Lanjutnya, Indonesia juga terus berupaya mengambil langkah kongkret dalam mengatasi iklim tersebut. Hal ini, katanya ditunjukkan dengan meningkatkan target penurunan emisi gas rumah kaca Indonesia menjadi 31,8 persen dengan kemampuan sendiri, dan 43,20 persen degan dukungan internasional.
“Peningkatan ini selaras dengan perkembangan signifikan kebijakan antara lain, perluasan konservasi dan restorasi alam, penerapan pajak karbon yang mencapai Forestry and Other Land Use ( FOLU) net-sink 2030, pengembangan ekosistem kendaraan listrik serta inisiasi program biodiesel B40. Selain itu, untuk memastikan pendanaan transisi energi, Indonesia juga telah meluncurkan country platform for energy transition mechanism,” jelasnya.
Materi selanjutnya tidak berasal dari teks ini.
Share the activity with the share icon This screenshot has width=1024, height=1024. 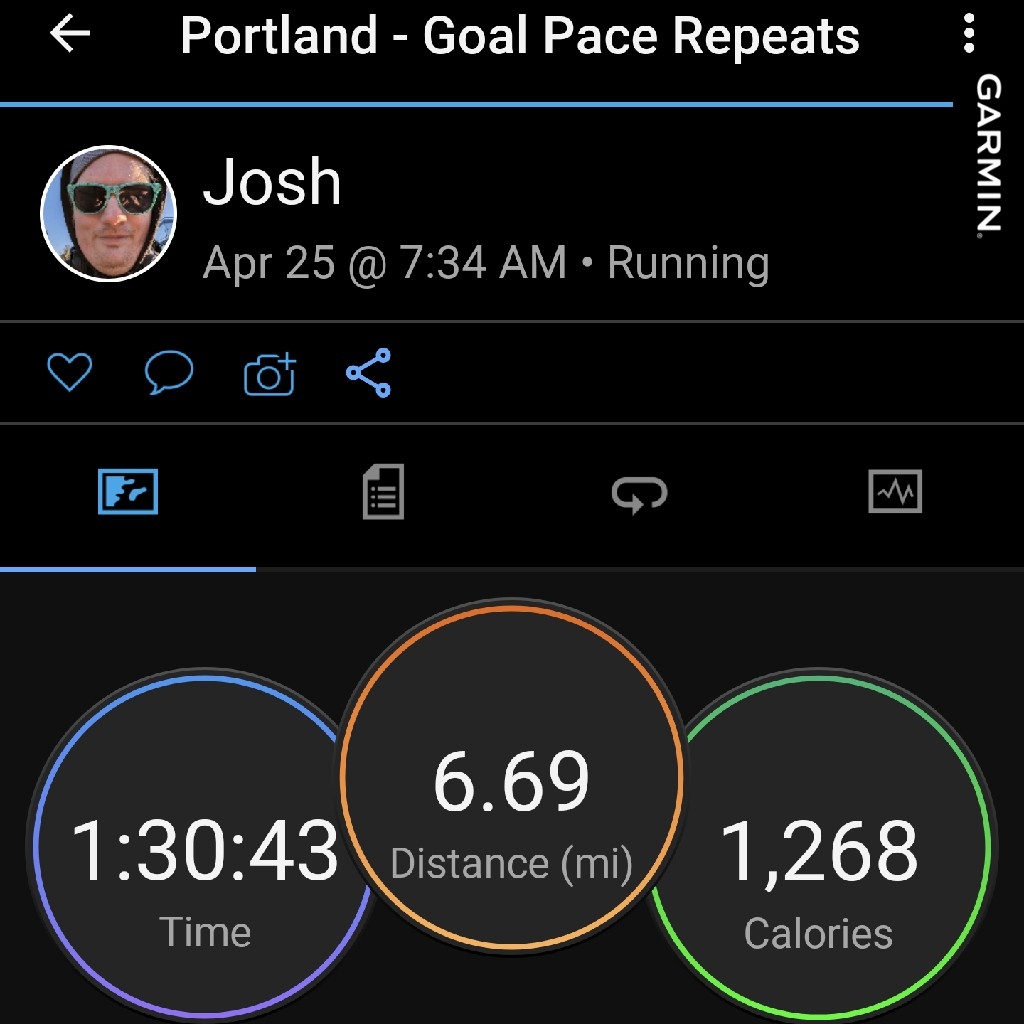[x=368, y=373]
Meski begitu, kata Wapres, semua upaya Indonesia ini perlu disertai dukungan internasional yang cukup jelas, termasuk dalam hal penciptaan pasar karbon yang efektif dan juga berkeadilan, serta adanya investasi untuk transisi energi dan pendanaan untuk aksi iklim.
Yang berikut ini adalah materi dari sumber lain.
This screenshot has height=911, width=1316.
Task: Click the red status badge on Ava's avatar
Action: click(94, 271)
“Sebagai presiden G20 Indonesia terus mendorong pemulihan hijau serta aksi iklim yang kuat dan inklusif. Ke depan melalui kekuatan ASEAN tahun 2023, Indonesia akan terus memberikan perhatian pada penguatan aksi iklim. Kita harus mengambil langkah kongkret, dan memperkuat kolaborasi berdasarkan dialog dan kepercayaan,” paparnya.
Solusi Palsu
Kepala Divisi Kajian dan Hukum Lingkungan Wahana Lingkungan Indonesia (WALHI) Puspa Dewi menyayangkan pidato Wapres Ma’ruf Amin yang belum memiliki skema jelas untuk menyelamatkan rakyat dari krisis iklim.
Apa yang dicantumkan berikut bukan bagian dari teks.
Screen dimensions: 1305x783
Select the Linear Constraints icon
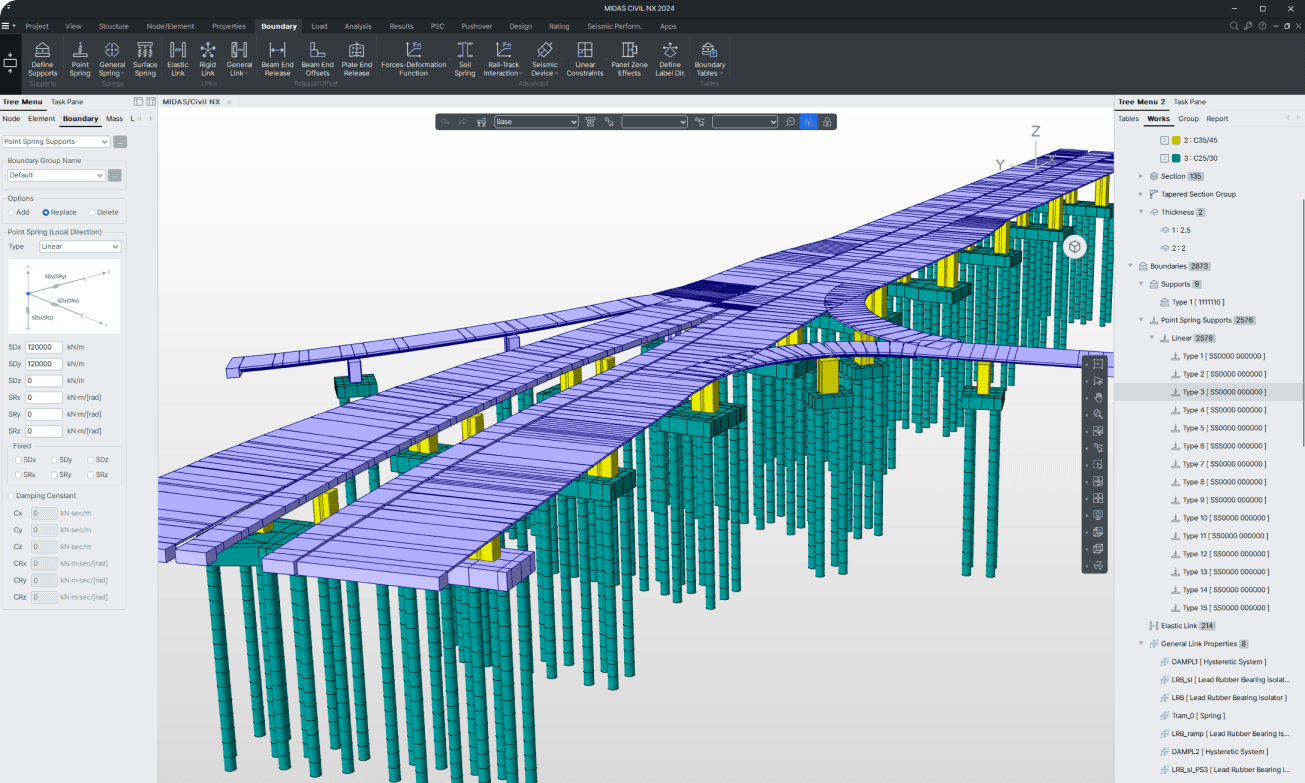click(585, 60)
WALHI, ujar Puspa, menilai bahwa pidato yang dipaparkan oleh Wapres masih merupakan skema business as usual. Selain itu, katanya, dalam pidatonya Wapres juga tidak menyinggung kondisi terkini dan dampak krisis yang dialami oleh rakyat Indonesia saat ini, yang menurutnya penting untuk diketahui oleh dunia.
Ambisi penurunan emisi yang disebutkan oleh Ma’ruf dalam pidatonya tersebut menurut Puspa juga merupakan ambisi tanpa disertai aksi yang nyata di lapangan.
“Kenapa? Karena pertama, basis dari munculnya angka tersebut itu juga tidak jelas, karena kita kalau melihat pada komitmen sebelumnya yang hanya 29 persen itupun belum tercapai, kemudian pemerintah Indonesia menaikkan persentase tersebut tanpa kemudian ada kejelasan, atapun tidak merujuk pada peta jalan pengurangan emisi gas rumah kaca yang secara adil dan berkelanjutan,” ungkap Puspa.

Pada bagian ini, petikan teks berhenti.